C’est quoi une plante invasive ?

Il faut bien faire la différence entre plusieurs termes : plantes « invasives » (on dit « envahissantes » d’ailleurs en français), exotiques, et mauvaises herbes.

Commençons par les « mauvaises herbes ». En fait, il n’y a pas de « mauvaises » herbes ou de « mauvaises » plantes d’un point de vue purement biologique. Simplement, le terme fait référence à des espèces généralement communes dont nous ne tirons aucune utilité (même si certaines sont comestibles) et qui ont tendance à pousser à la place de nos plantations, que ce soit dans les champs, dans les pots, ou dans les potagers. Vous avez par exemple le pissenlit, le chiendent, le liseron, le trèfle, etc. Ces noms communs peuvent représenter plusieurs espèces. Ces plantes sont généralement indigènes, c’est à dire qu’elles poussent naturellement dans nos régions et n’ont pas été récemment introduites. Ce sont en revanche souvent des plantes qui aiment les milieux cultivés/perturbés et qui se caractérisent par une croissance rapide, une floraison abondante et une dispersion très efficace. Elles poussent naturellement dans des habitats perturbés, temporaires, et ont donc besoin de rapidement boucler leur cycle de vie (et se reproduire efficacement) si elles veulent survivre dans la nature (chablis, falaise, zone inondable etc.).

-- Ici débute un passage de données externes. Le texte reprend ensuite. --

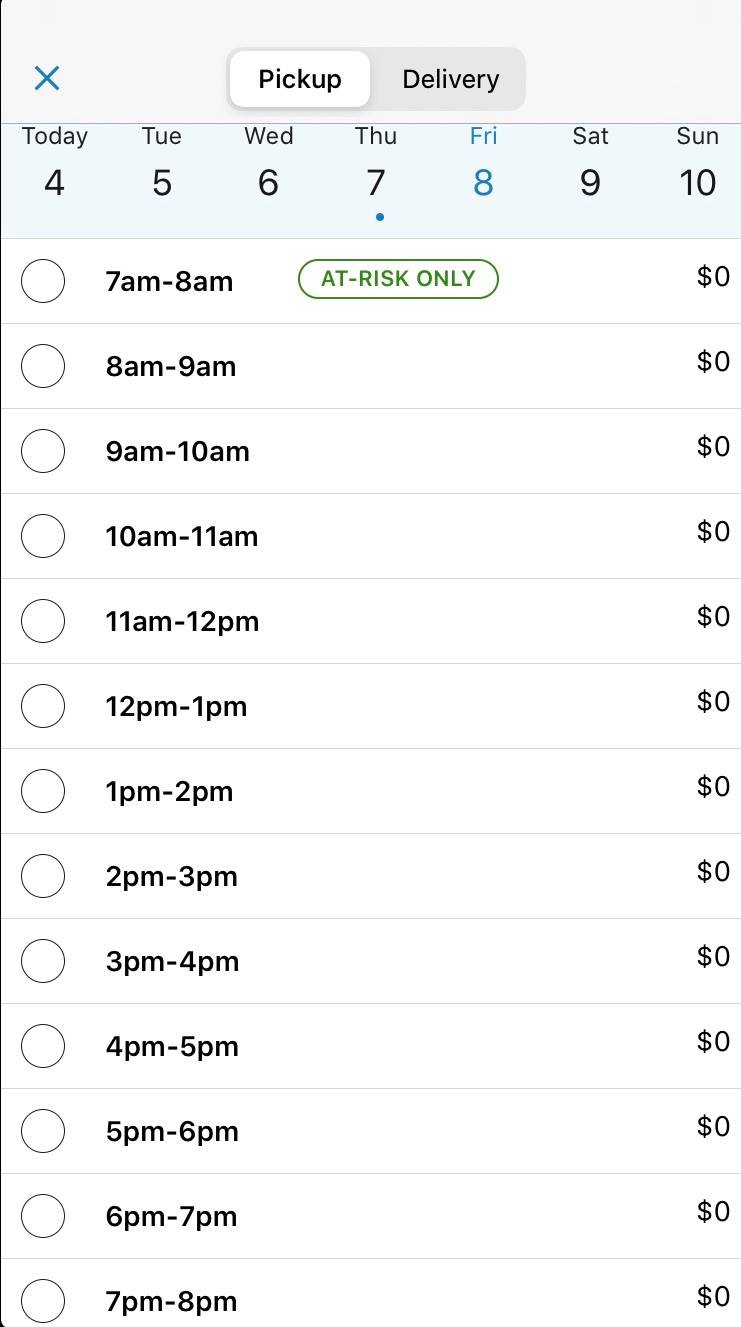Viewport: 741px width, 1327px height.
Task: Select the 6pm-7pm radio button
Action: click(43, 1216)
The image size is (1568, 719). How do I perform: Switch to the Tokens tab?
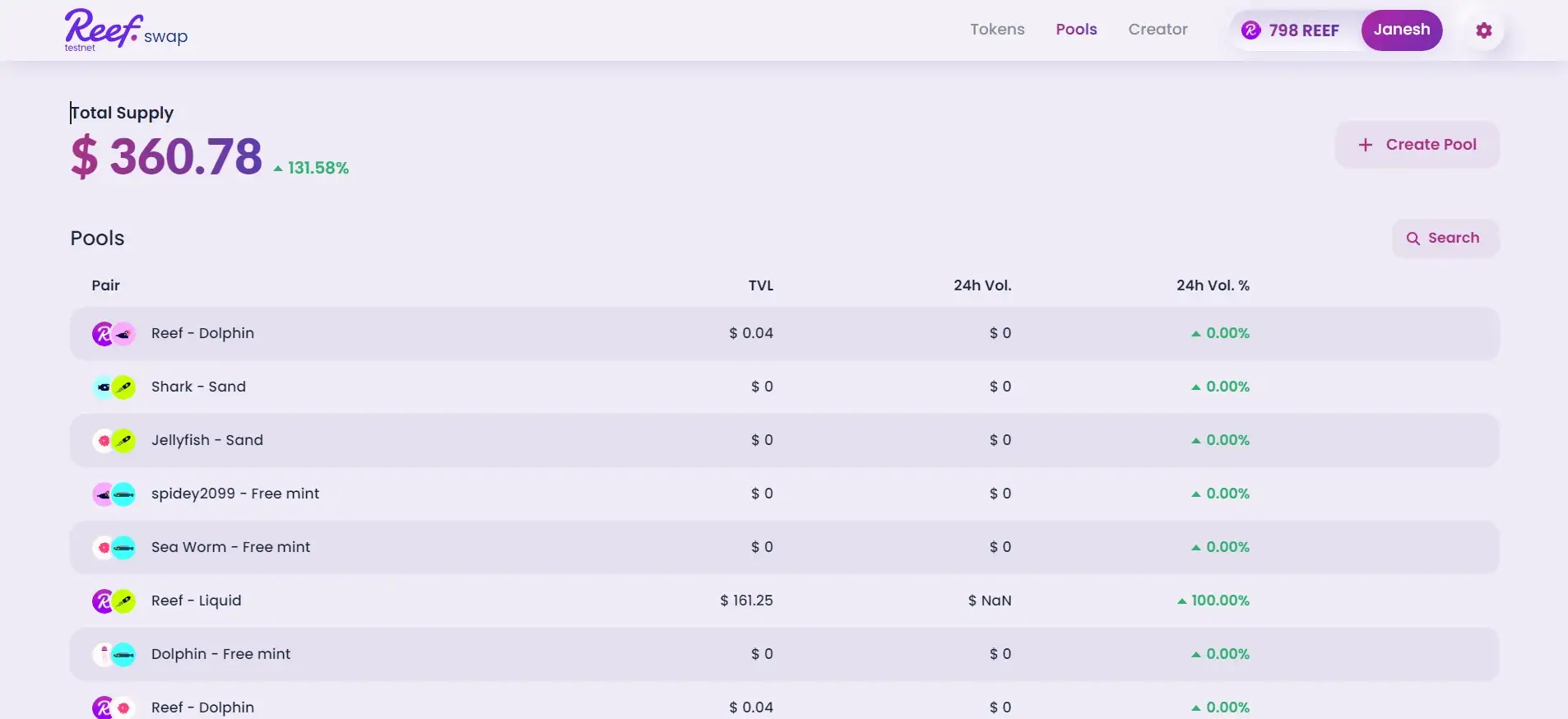(x=997, y=30)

Passons aux exotiques (ou exogènes/néophytes), elle n’ont rien à voir avec les tropiques ou les plantes d’intérieur, ce terme regroupe en fait toutes les plantes qui ne sont pas indigènes, c’est à dire qu’elles ont été introduites – quasiment exclusivement par l’Homme – récemment au court de l’histoire. Cela peut faire déjà plusieurs siècles ou seulement quelques décennies. Elles sont souvent originaires d’Amérique du Nord, d’Asie voire d’Australie et arrivent à survivre dans notre climat car elles poussent elles-même dans un climat similaire, sous les mêmes latitudes, mais ailleurs sur la planète. Ces plantes exotiques sont souvent des échappées de jardins privés ou botaniques et ont été traditionnellement cultivées pour leur caractère ornemental. Elles se divisent en deux catégories : les exotiques naturalisées que l’on retrouve dans nos milieux naturels sans pour autant poser de problèmes directes à la biodiversité indigène, et les exotiques envahissantes (= « invasives »)

Les plantes envahissantes sont donc des plantes exotiques, venant d’ailleurs, mais qui ont un développement incontrôlé dans leur nouvelle aire de répartition au point de prendre la place des espèces indigènes. Elles ont été introduites par l’Homme, volontairement ou non. Nous voyons ici que le véritable problème de ces plantes n’est pas tant leur origine comme l’article semble vouloir le faire croire, mais bien leur développement dans les habitats naturels locaux.

Nous nous concentrerons ici sur les plantes envahissantes mais il existe aussi tout un tas d’insectes et d’animaux exotiques envahissants qui posent aussi de nombreux problèmes (économiques) peut être plus visibles (frelon asiatique qui décime les abeilles domestiques, pyrale du buis qui a rasé les buxaies (forêt de buis) françaises etc.).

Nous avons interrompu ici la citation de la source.